An artist testing the reviewer is typically a good thing. And Manchester-based singer-songwriter James Holt does just that: his sound so diverse and dynamic it defies typical description, capable of articulating acoustic skill between genres and moods. Now he’s releasing another single – ‘Whispers’. Louder Than War’s Emily Oldfield takes a listen…
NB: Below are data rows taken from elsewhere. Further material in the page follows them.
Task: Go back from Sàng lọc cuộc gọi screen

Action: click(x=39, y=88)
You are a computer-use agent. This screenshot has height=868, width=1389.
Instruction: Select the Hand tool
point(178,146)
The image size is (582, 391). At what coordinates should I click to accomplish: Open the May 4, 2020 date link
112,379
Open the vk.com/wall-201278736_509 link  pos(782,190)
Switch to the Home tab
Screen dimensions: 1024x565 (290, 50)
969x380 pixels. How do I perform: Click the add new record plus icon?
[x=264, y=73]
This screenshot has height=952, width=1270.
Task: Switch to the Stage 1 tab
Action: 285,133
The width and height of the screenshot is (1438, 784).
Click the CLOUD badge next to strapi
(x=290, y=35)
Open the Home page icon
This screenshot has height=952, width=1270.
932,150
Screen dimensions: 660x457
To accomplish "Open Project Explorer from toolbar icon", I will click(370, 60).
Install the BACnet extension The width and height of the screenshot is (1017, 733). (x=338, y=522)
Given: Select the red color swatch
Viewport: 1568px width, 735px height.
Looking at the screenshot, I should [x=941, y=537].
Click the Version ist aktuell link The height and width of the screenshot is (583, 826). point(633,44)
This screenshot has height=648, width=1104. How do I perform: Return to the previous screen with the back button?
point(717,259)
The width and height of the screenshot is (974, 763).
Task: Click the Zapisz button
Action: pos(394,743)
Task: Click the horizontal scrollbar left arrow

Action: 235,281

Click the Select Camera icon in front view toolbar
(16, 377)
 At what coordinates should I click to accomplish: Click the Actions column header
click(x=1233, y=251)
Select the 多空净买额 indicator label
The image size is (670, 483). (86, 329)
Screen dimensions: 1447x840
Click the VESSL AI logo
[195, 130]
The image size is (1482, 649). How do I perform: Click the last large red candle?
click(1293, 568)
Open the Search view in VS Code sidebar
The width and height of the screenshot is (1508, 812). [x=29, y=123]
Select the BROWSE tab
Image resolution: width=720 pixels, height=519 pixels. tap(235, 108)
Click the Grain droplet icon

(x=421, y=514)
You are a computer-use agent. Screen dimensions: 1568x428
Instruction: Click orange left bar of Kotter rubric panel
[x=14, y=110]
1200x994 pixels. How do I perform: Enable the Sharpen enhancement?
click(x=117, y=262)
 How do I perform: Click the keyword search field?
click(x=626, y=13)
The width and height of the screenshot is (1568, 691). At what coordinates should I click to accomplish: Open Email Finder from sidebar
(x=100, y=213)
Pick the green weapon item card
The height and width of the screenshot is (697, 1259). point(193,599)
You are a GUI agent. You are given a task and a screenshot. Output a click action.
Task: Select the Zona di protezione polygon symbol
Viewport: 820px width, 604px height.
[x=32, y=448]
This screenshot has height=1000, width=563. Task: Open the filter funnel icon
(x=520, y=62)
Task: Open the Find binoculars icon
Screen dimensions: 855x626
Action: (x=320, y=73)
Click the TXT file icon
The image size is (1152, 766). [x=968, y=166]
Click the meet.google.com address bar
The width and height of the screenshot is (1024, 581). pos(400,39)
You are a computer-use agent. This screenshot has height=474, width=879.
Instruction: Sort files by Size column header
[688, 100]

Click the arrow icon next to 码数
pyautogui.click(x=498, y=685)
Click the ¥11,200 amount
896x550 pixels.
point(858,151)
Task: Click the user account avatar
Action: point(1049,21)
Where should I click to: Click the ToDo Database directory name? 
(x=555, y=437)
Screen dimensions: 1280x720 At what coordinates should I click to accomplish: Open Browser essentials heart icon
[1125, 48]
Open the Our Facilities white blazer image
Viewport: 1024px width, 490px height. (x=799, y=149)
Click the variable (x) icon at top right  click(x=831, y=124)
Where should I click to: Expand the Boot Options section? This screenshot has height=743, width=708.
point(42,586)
24-year-old James – who was diagnosed with a bilateral moderate-to-severe hearing loss at the age of four – has overcome his disability to release the captivating and ethereal ballad which is released on 1st June. Speaking candidly about the record’s lyrical themes, he explained:
“The song is about unanswered love. It’s the story of someone who is struggling with expressing feeling and affection and later suggests a sense of doubt and unworthiness; the character is in love with someone he feels he doesn’t deserve. There’s a lot that’s left up to interpretation, and I think the sparseness and subtlety of the lyric epitomises the atmosphere of Whispers, saying so little but meaning so much more.”
‘Whispers’ is an emotive, resonant piece of music with a real reflective quality woven in. It’s certainly a contrast from Holt’s earlier material such as ‘What ever happened to John’ with its rock’n’roll rhythms and rousing drive. But the difference is distinct rather than a negative: as what we hear here is sound crafted to be considered over and savoured.
It starts with an atmospheric, shimmering sonic power – added to by the shake of a cymbal, the edge of a vocal echo and trills of keys. This indicates time and effort taken to create and animate a soundscape, which achieves the effect of luring the listener in.
The sound seems somewhat reminiscent of Brian Eno, who has long championed James -and actually invited James to meet him at his John Peel Lecture for BBC Radio.
“I took inspiration from Eno’s ambience work and his compositional process – the idea of hearing music as part of the ambience of an environment,” James added.
As the track progresses, gently-played acoustic guitar angles in with keys on an upbeat. Although the lyrics are weighted with a sense of unrequited passion and possible pain – ‘muted words and hinted love’, the instrumentation enables other emotions of hope and lightness. It’s a deliciously dynamic track, capturing both the highs and lows of feeling: thoughts of optimism in love along with the hurt.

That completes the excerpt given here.